O problema era o dinheiro para financiar as expedições. A fórmula portuguesa, centralizada na Coroa, que consistia em reunir banqueiros e contrair empréstimos, não era a mais eficaz e tentadora. Dos 22 barcos que tinham saído da Holanda para as Índias em 1598, só 12 regressaram. A solução era reduzir o risco da empreitada, integrando não apenas um ou dois grandes investidores, mas centenas ou milhares de participantes. Se um navio se perdesse, cada um perderia só um pouco.
O governo uniu as seis "Companhias da Índias" já existentes numa grande empresa estatal e convidou os holandeses a tomarem parte na Companhia Unida Holandesa das Índias Orientais. Isso significava dividir a empresa em partes e vendê-las. Exactamente 1143 holandeses compraram partes no mercado.
A guerra no mar com os navios ibéricos foi feroz, já que eles não queriam perder o monopólio. E tempos houve em que os maiores lucros da "Companhia das Índias Orientais" provinham mais do corso do que do comércio. Além disso a inexistência de entrepostos comerciais no Índico, há muito ocupado pelos portugueses, dificultava o comércio. Por isso os holandeses foram fixar-se mais a Leste, no arquipélago da Indonésia. Os habitantes da região de Banda não gostaram e reagiram à invasão. Mas a resposta do capitão e director da Companhia, Jan Pieterson Coen (e a que é que soa este apelido, se não for a judeu sefardita!), foi fulminante. Contratou mercenários do Japão para matar bandaneses. Havia 15 mil habitantes em Banda, quando os holandeses lá chegaram. Quinze anos depois restavam seiscentos.
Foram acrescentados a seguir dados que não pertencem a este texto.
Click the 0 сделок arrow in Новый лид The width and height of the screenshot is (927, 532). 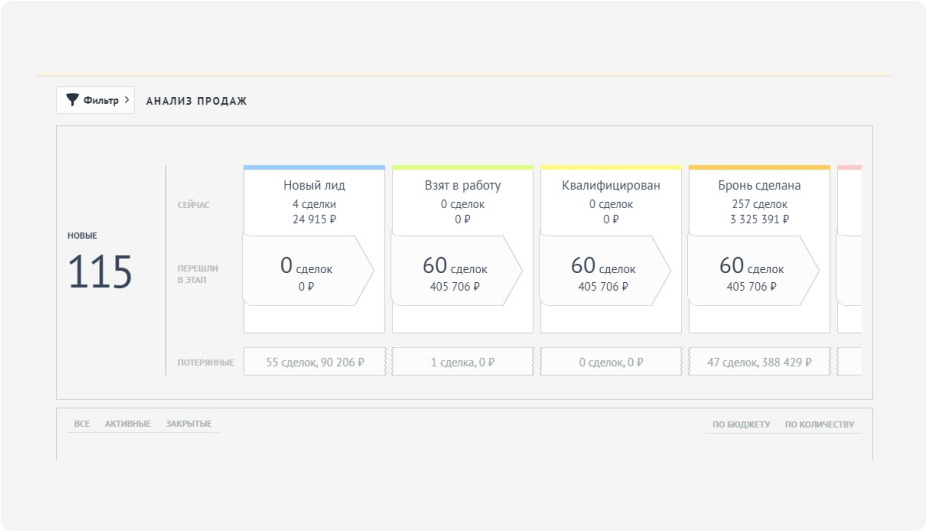tap(307, 270)
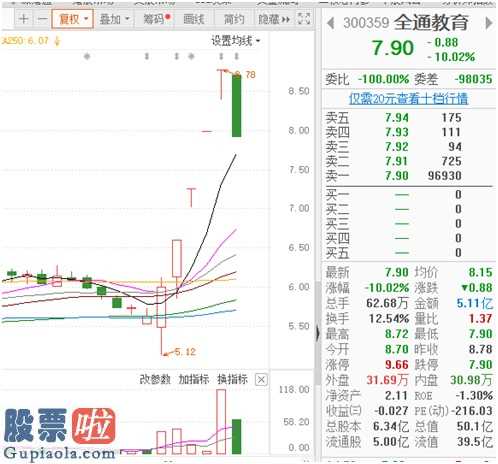Click the first diamond event marker above chart

[x=87, y=56]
Depois de garantir a presença na Indonésia, os holandeses apoderaram-se de algumas posições dos portugueses na Índia e foram ganhando terreno. A empresa ganhou viabilidade, e a Companhia tornou-se o maior fornecedor de especiarias para a Europa. Em 1670 já ela dispunha dum exército particular de 30 mil soldados e 200 navios. Ao longo do séc. XVII, mandaria 1770 navios para o Oriente, enquanto a Coroa portuguesa mandara 371; cem anos depois eram 2950 contra 196.